Top of Dataset

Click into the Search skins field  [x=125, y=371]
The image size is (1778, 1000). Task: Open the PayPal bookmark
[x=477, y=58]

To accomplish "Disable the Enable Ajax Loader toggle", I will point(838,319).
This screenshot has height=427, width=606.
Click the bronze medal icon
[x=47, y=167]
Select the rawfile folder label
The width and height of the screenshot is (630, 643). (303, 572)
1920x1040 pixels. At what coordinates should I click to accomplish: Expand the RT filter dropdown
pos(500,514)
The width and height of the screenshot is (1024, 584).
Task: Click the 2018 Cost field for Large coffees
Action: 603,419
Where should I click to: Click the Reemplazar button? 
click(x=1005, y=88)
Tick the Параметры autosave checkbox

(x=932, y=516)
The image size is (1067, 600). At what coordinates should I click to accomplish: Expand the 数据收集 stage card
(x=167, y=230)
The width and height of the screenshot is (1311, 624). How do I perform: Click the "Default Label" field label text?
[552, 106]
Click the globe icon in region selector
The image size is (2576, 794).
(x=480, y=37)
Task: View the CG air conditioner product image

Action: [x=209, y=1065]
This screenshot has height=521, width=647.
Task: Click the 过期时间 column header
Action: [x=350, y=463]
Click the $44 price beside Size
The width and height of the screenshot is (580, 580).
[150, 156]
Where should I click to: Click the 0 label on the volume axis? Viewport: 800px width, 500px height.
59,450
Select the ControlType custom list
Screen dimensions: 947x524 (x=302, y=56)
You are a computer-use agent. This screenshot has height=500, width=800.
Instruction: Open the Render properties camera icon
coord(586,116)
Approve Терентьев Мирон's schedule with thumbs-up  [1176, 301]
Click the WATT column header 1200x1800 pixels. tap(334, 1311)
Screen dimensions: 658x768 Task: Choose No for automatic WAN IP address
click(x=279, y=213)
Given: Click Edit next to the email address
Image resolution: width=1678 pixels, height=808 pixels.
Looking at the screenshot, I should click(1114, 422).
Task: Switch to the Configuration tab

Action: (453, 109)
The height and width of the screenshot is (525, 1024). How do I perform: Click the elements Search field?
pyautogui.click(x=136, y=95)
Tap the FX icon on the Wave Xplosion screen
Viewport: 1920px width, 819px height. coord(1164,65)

Bottom of Dataset

What you are asked to do |
Set all of the material down once more, unchanged.

Response box |
Click into the Search skins field  [x=125, y=371]
The image size is (1778, 1000). Task: Open the PayPal bookmark
[x=477, y=58]

To accomplish "Disable the Enable Ajax Loader toggle", I will point(838,319).
This screenshot has height=427, width=606.
Click the bronze medal icon
[x=47, y=167]
Select the rawfile folder label
The width and height of the screenshot is (630, 643). (303, 572)
1920x1040 pixels. At what coordinates should I click to accomplish: Expand the RT filter dropdown
pos(500,514)
The width and height of the screenshot is (1024, 584).
Task: Click the 2018 Cost field for Large coffees
Action: 603,419
Where should I click to: Click the Reemplazar button? 
click(x=1005, y=88)
Tick the Параметры autosave checkbox

(x=932, y=516)
The image size is (1067, 600). At what coordinates should I click to accomplish: Expand the 数据收集 stage card
(x=167, y=230)
The width and height of the screenshot is (1311, 624). How do I perform: Click the "Default Label" field label text?
[552, 106]
Click the globe icon in region selector
The image size is (2576, 794).
(x=480, y=37)
Task: View the CG air conditioner product image

Action: [x=209, y=1065]
This screenshot has height=521, width=647.
Task: Click the 过期时间 column header
Action: [x=350, y=463]
Click the $44 price beside Size
The width and height of the screenshot is (580, 580).
[150, 156]
Where should I click to: Click the 0 label on the volume axis? Viewport: 800px width, 500px height.
59,450
Select the ControlType custom list
Screen dimensions: 947x524 (x=302, y=56)
You are a computer-use agent. This screenshot has height=500, width=800.
Instruction: Open the Render properties camera icon
coord(586,116)
Approve Терентьев Мирон's schedule with thumbs-up  [1176, 301]
Click the WATT column header 1200x1800 pixels. tap(334, 1311)
Screen dimensions: 658x768 Task: Choose No for automatic WAN IP address
click(x=279, y=213)
Given: Click Edit next to the email address
Image resolution: width=1678 pixels, height=808 pixels.
Looking at the screenshot, I should click(1114, 422).
Task: Switch to the Configuration tab

Action: (453, 109)
The height and width of the screenshot is (525, 1024). How do I perform: Click the elements Search field?
pyautogui.click(x=136, y=95)
Tap the FX icon on the Wave Xplosion screen
Viewport: 1920px width, 819px height. coord(1164,65)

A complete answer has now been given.